TASK DIRECTIONS: Rewrite the part of the material that opens with the line containing "The image size is (633, 900)." and closes with the line containing "coord(88,321)", replacing "Select" with "Choose" and leaving everything else unchanged.

PROVIDED RECORDS:

++++++++++++++++++++

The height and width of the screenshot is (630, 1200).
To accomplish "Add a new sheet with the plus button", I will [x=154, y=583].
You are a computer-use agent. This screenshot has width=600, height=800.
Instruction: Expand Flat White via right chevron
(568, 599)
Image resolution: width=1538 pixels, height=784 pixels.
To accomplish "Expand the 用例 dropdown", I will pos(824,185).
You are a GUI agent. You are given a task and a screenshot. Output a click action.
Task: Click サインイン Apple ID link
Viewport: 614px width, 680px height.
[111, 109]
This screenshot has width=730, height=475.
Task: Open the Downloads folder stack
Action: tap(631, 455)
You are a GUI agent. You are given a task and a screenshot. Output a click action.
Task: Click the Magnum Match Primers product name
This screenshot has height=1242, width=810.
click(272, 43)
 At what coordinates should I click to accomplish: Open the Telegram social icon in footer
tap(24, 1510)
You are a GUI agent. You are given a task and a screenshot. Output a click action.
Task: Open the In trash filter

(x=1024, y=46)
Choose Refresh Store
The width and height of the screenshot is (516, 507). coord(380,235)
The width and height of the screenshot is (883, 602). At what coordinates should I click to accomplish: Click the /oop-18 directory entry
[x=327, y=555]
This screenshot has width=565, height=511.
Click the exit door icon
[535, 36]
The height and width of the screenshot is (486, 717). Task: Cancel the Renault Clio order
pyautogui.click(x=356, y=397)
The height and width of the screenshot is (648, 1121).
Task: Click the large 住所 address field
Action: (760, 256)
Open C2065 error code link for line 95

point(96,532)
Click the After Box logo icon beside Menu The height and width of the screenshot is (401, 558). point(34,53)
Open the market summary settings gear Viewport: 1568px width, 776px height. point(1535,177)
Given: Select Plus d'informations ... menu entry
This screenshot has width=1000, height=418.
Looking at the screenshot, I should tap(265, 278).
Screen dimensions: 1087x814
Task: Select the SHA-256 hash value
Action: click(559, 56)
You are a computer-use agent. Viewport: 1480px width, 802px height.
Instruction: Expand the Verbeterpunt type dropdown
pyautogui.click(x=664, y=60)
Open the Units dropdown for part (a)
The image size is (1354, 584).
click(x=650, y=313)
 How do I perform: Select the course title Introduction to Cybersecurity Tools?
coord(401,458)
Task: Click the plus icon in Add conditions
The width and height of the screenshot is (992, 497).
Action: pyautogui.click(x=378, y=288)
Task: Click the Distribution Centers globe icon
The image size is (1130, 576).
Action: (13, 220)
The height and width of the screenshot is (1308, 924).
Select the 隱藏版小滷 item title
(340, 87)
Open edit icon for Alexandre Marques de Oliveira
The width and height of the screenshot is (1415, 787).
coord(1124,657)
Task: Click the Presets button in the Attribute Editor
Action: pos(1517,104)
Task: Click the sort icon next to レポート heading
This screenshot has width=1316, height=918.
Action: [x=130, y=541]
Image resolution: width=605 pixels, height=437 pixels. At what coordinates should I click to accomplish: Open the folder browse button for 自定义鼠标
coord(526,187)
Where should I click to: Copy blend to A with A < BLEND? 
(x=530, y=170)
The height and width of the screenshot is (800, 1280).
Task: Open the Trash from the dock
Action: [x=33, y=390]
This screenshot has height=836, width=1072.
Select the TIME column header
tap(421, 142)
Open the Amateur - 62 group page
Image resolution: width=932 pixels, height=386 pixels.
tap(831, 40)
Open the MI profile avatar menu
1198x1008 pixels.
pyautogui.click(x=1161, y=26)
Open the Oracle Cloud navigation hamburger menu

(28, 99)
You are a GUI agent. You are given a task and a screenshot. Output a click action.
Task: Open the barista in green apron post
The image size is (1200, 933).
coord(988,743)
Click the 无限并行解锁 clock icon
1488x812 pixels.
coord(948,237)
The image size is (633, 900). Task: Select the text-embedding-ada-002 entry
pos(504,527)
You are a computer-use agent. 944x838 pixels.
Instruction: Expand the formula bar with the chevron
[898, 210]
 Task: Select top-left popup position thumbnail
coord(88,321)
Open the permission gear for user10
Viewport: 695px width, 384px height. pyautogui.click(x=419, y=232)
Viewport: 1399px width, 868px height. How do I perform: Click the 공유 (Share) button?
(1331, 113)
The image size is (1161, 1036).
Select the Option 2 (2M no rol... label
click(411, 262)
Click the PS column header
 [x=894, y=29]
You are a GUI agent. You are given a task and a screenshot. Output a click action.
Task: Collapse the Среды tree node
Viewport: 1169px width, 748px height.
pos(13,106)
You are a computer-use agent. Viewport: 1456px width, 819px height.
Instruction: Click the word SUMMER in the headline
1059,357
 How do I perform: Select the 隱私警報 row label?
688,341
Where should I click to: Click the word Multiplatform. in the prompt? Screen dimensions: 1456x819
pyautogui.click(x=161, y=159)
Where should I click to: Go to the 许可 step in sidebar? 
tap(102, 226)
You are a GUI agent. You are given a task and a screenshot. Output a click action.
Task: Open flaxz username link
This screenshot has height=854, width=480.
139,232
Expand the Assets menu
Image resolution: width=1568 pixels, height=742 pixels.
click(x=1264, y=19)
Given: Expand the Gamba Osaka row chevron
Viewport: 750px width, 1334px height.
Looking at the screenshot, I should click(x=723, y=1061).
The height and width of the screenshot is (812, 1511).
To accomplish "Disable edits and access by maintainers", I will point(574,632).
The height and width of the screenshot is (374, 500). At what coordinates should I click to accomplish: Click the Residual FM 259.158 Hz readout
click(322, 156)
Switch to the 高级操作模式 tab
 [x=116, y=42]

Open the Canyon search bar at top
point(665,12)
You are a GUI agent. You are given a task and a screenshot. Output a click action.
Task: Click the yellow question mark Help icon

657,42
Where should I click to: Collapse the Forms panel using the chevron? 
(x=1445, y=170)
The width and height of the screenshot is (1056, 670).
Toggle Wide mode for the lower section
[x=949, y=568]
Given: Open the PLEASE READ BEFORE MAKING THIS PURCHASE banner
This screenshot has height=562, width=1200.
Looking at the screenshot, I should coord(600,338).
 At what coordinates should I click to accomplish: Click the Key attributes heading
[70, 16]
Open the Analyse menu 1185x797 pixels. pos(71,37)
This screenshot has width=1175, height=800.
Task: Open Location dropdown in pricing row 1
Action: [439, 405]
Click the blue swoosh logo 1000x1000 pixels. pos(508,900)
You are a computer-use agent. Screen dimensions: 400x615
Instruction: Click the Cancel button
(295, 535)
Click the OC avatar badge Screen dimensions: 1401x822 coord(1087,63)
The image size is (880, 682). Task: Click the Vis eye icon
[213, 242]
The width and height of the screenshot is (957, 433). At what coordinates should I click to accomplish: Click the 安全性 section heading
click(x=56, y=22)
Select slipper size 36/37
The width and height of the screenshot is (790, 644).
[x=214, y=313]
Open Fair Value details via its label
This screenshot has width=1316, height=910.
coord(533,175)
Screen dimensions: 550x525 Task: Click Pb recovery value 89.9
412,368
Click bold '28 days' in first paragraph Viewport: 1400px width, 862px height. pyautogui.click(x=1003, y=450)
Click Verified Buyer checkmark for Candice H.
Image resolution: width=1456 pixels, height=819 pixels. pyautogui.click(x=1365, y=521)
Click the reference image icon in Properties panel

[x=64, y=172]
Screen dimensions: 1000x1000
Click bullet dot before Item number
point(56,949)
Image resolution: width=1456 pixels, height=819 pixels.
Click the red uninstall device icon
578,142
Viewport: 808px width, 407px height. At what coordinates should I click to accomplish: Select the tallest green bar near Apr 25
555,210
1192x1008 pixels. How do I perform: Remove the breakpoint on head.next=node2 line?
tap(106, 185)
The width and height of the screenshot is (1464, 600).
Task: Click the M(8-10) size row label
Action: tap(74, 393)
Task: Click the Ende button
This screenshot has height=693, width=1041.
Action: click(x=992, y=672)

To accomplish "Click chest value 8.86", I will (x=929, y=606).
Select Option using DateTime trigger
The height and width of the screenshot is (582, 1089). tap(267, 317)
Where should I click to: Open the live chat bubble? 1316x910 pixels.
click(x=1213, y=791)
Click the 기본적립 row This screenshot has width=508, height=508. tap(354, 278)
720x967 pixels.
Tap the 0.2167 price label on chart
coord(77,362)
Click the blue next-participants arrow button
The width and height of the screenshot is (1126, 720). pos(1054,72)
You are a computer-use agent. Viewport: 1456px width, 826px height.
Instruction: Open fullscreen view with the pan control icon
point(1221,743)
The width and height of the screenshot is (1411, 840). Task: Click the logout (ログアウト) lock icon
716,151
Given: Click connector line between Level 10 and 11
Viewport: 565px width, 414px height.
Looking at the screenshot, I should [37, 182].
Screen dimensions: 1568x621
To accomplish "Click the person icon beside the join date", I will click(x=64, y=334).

++++++++++++++++++++

PROBLEM SOLUTION:
The image size is (633, 900). Task: Choose the text-embedding-ada-002 entry
pos(504,527)
You are a computer-use agent. 944x838 pixels.
Instruction: Expand the formula bar with the chevron
[898, 210]
 Task: Choose top-left popup position thumbnail
coord(88,321)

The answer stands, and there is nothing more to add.